Gambian
Chief Prosecutor of the International Criminal Court (ICC) has been recognised
among TIME magazine’s top 100 most influential people for the second time.
According
to the citation for the recognition, Ms Fatou B. Bensouda’s latest achievement
reaffirms her role as a “leading voice pressing governments to support the
quest for justice”.
She
was first recognized as one of the World’s Most Influential People in 2012,
shortly before taking office at the ICC as the first African woman to assume a
top position in an international tribunal. This year, she was commended for her
resilience and determination during a turbulent time for the Court.
“Justice
may be blind,” wrote TIME’s Africa bureau chief, Aryn Baker. “But when it comes
to the politics of where it can be applied, Bensouda knows she has to go in
with her eyes wide open.”
Last
year, Bensouda’s home country’s dictator unceremoniously announced he was
withdrawing the country’s membership of the Rome Statute.

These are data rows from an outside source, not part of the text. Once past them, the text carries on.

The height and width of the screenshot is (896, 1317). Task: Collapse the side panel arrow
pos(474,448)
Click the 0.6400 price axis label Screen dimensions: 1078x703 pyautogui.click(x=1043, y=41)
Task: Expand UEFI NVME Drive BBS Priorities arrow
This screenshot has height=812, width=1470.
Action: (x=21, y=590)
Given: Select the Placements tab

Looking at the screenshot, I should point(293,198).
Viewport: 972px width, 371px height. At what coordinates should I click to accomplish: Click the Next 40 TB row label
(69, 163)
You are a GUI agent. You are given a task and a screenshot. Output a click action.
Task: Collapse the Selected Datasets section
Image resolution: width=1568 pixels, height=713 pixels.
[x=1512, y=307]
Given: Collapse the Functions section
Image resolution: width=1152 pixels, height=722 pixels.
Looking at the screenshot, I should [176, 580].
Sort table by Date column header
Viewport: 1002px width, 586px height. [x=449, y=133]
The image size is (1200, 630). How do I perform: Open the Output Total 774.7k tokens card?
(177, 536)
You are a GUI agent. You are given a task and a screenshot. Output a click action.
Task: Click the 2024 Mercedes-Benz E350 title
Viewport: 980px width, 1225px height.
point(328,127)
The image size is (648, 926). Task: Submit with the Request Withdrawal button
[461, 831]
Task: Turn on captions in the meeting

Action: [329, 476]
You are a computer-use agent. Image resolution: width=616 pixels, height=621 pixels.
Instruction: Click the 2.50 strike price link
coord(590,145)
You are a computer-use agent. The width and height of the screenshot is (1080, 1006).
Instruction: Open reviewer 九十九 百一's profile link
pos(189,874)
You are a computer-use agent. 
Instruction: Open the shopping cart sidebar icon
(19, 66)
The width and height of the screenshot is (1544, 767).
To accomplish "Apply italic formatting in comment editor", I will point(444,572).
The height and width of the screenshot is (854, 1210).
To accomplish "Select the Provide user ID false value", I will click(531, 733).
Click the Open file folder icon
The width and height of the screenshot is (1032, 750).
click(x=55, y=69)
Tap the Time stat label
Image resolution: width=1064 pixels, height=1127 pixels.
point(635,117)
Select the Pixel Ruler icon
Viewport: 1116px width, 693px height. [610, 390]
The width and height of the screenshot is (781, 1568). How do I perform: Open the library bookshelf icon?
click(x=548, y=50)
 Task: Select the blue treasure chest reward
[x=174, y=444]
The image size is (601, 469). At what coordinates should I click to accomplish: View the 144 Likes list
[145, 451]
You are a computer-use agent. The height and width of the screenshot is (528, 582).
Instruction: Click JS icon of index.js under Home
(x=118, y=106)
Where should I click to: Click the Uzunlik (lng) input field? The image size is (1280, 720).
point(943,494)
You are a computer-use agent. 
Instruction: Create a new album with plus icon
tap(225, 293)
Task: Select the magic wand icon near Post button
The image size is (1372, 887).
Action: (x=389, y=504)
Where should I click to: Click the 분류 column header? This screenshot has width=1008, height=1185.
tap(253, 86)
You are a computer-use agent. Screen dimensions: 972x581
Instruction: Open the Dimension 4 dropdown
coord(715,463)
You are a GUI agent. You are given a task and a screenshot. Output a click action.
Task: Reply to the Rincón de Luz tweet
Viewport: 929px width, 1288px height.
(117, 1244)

The international
reaction was shocking. However, after his defeat at the December 1st
Presidential polls, the new coalition government pledged The Gambia will remain
a member of the international body without reservations.
In
March this year, the Chief Prosecutor met President Adama Barrow in Brussels
during the leader’s European trip, where Gambia’s support was formally renewed.
There
have been wider calls by individuals and civil society bodies for the defeated
dictator to be prosecuted for crimes deaths, disappearances, torture, rapes
among others under his 22 year rule in the small West African nation.
Last
month, rights group Human Rights Watch (HRW) began advocating for The Gambia
government to “outline concrete steps to investigate and prosecute grave crimes”
committed under former president Yahya Jammeh.
As
one time Minister of Justice of The Gambia, Bensouda began her international
career as a non-government civil servant at the International Criminal Tribunal
for Rwanda, before becoming Deputy Prosecutor and later Prosecutor of the ICC.